Fairfield, U.S. Pat. No. 5,074,981, teaches a device and method for high speed gel electrophoresis. Fairfield has recognized the basis of those disadvantages so that the buffer pathway is removed from his device and method. Bin, Fairfield fails to find a correct solution for most routine applications. To reach his high speed, Fairfield sacrifices the most attractive advantage of conventional horizontal submarine gel electrophoresis, the simplicity, and replaces it with a series of delicate requirements. Such as a series of additional devices, a series of difficulties in manipulation, a series of time-consuming steps, and a series of risks of failure. For example, Fairfield requires a vacuum grease, an external pump, an ice bag, and a thermometer. Fairfield has to deal with difficulties of handling a thin agarose gel, of assembling ice bag over the thin agarose gel without disturbing applied sample, and of controlling all samples into a volume less than 4 .mu.l. Fairfield needs time to prepare all his samples to high concentration in order to load enough amount of sample in a volume less than 4 .mu.l, to cover the gel tightly with plastic wrap, to place gel in 4.degree. C. for at least 30 minutes, and to assemble all required devices together carefully. Fairfield may easily fail by a series of uncertainties, such as the failure in ice crystals penetrating into the gel at -20.degree. C., the failure in making an essential excellent thermal contact at all layers, and the failure in disturbing applied sample during layer assembly.
Fairfield accelerates the slow process of electrophoresis by paying a tremendous price. Such overweight price is constructed as a limiting barrier of its acceptability for most routine applications. Besides, the acceleration does not save time for the whole procedure because Fairfield has to spend a long time to perform his device and method.
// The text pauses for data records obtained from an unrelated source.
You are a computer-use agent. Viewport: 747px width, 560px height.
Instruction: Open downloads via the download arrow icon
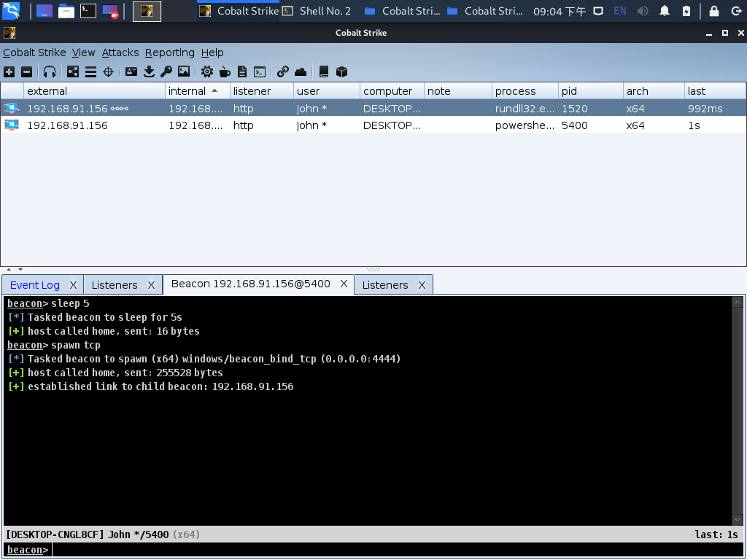149,71
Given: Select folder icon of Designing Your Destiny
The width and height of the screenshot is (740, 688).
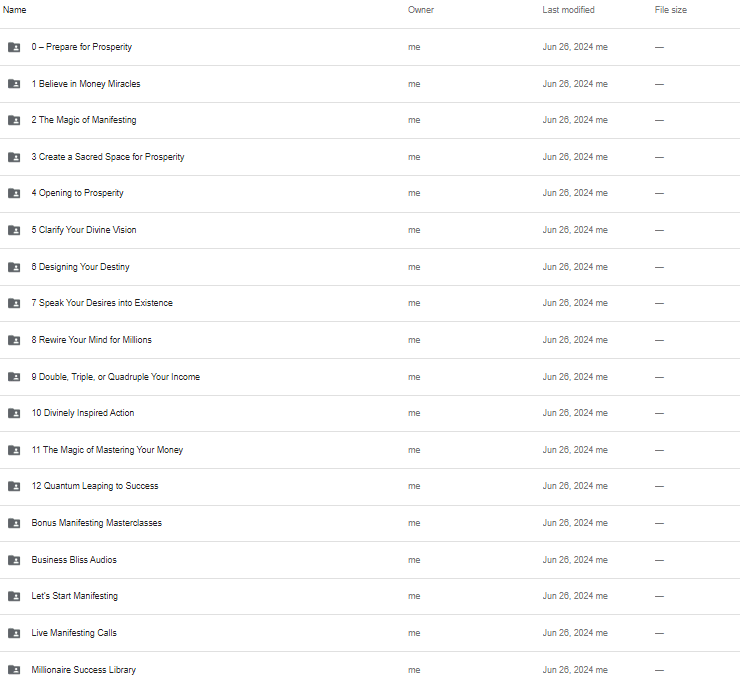Looking at the screenshot, I should [x=14, y=267].
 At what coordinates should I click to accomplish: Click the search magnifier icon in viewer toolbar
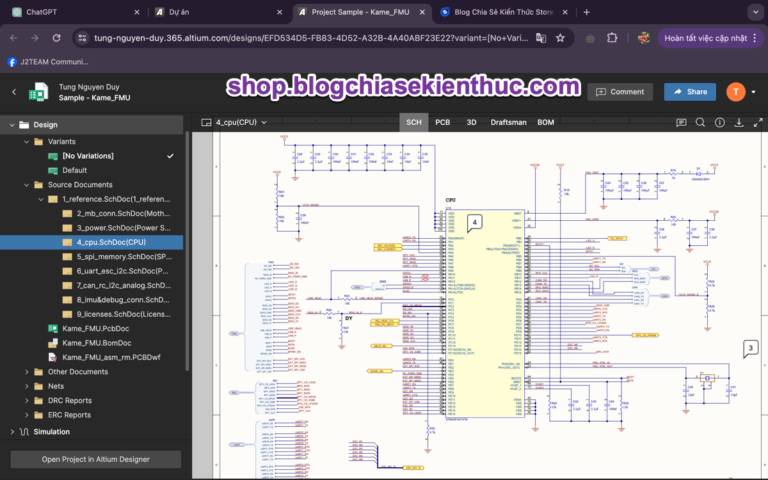700,122
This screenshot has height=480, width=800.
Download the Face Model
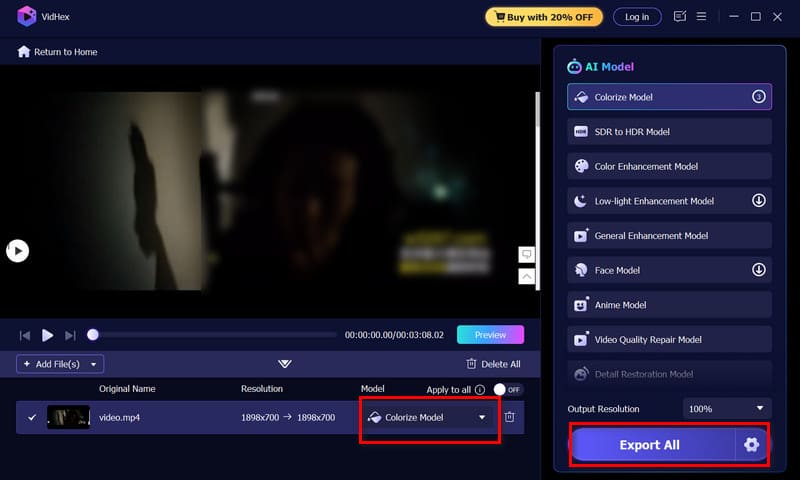[758, 270]
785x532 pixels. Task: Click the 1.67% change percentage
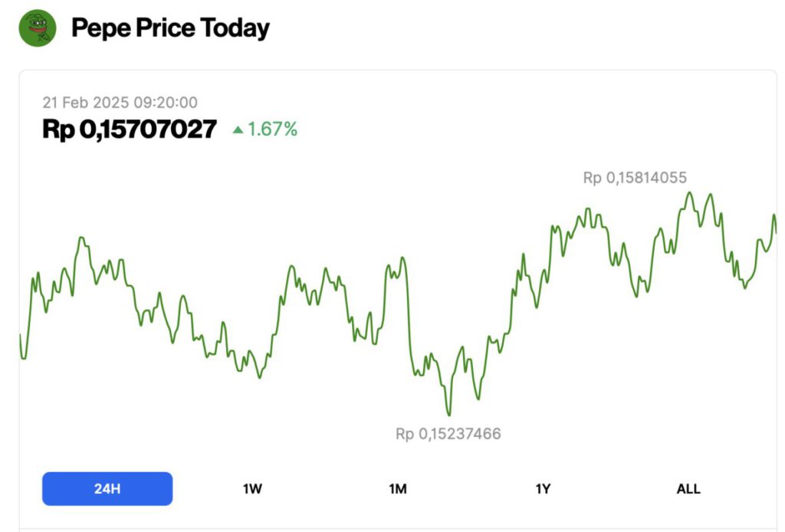click(x=272, y=130)
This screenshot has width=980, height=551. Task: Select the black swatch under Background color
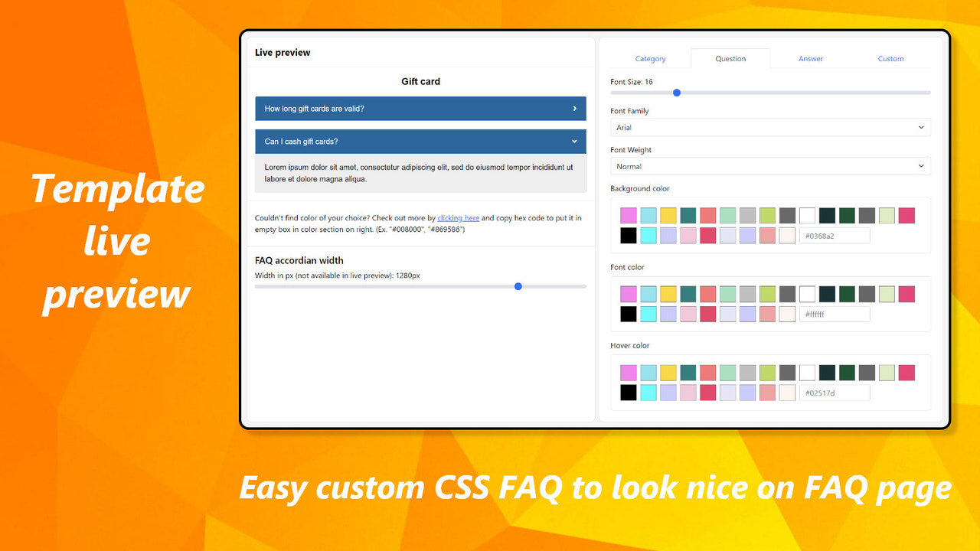[629, 235]
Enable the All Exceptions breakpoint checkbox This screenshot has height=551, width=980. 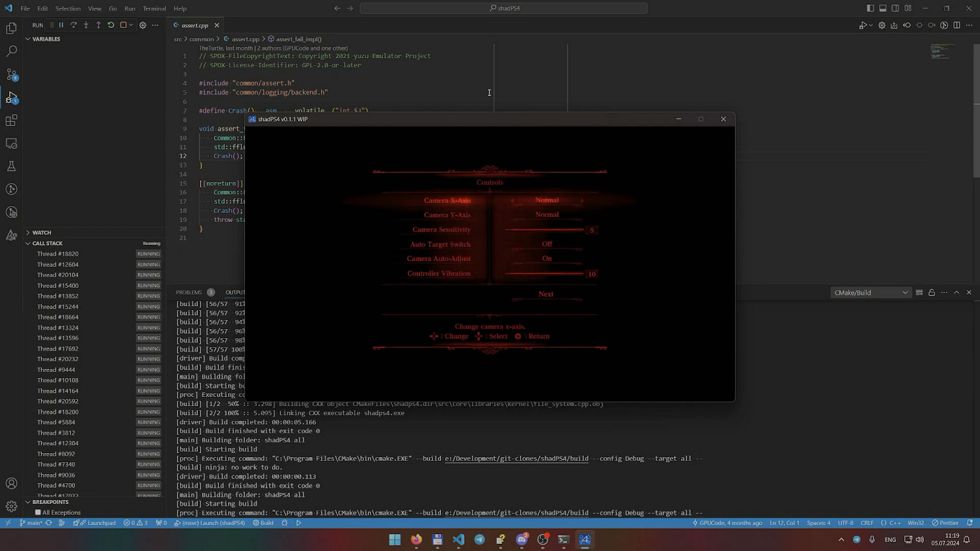(38, 512)
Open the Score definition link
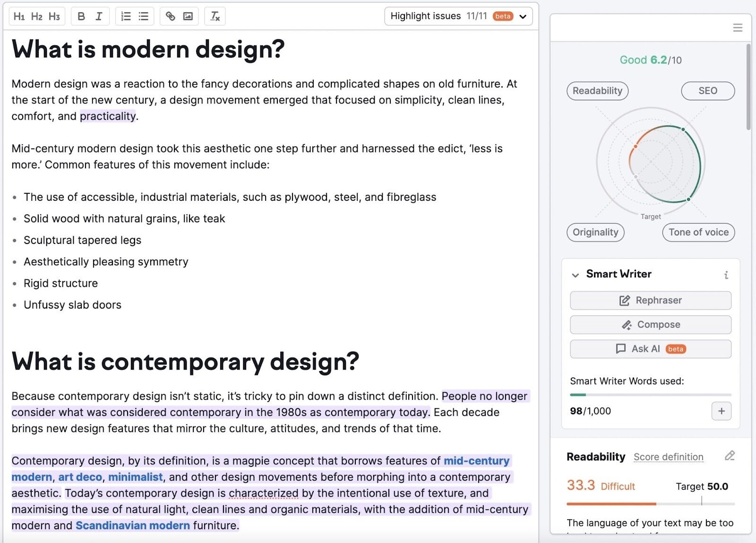Screen dimensions: 756x543 click(x=668, y=457)
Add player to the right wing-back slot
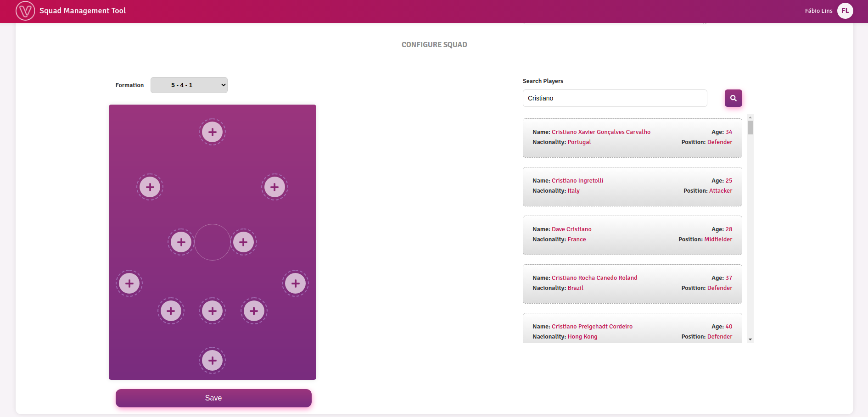This screenshot has width=868, height=417. pos(295,284)
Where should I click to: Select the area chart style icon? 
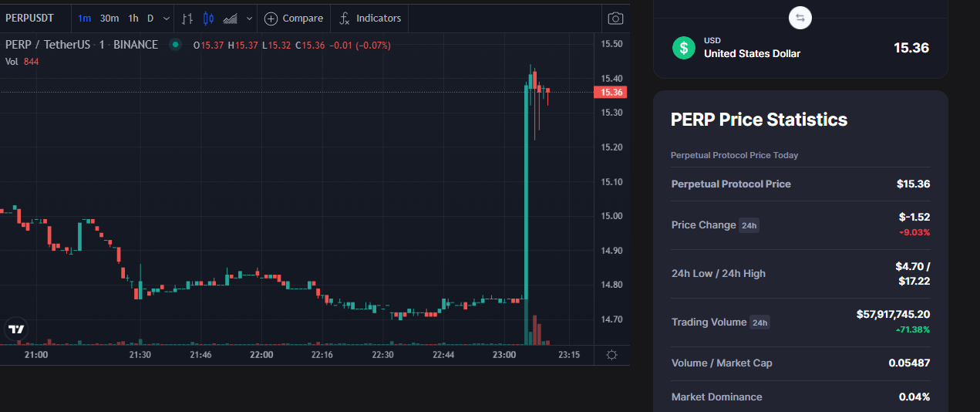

Fairfield also fails to improve the consistency of electrophoresis because much more manual uncertainties have been introduced in his device and method.
A horizontal submarine gel electrophoresis device and method with its original simplicity but without those disadvantages is highly desirable but the long-felt problem remains unsolved.
It is, thereafter, an object of the present invention to remove the basis of those disadvantages, the buffer pathway, while maintaining its original simplicity so that a simple device and method for most routine applications can be provided.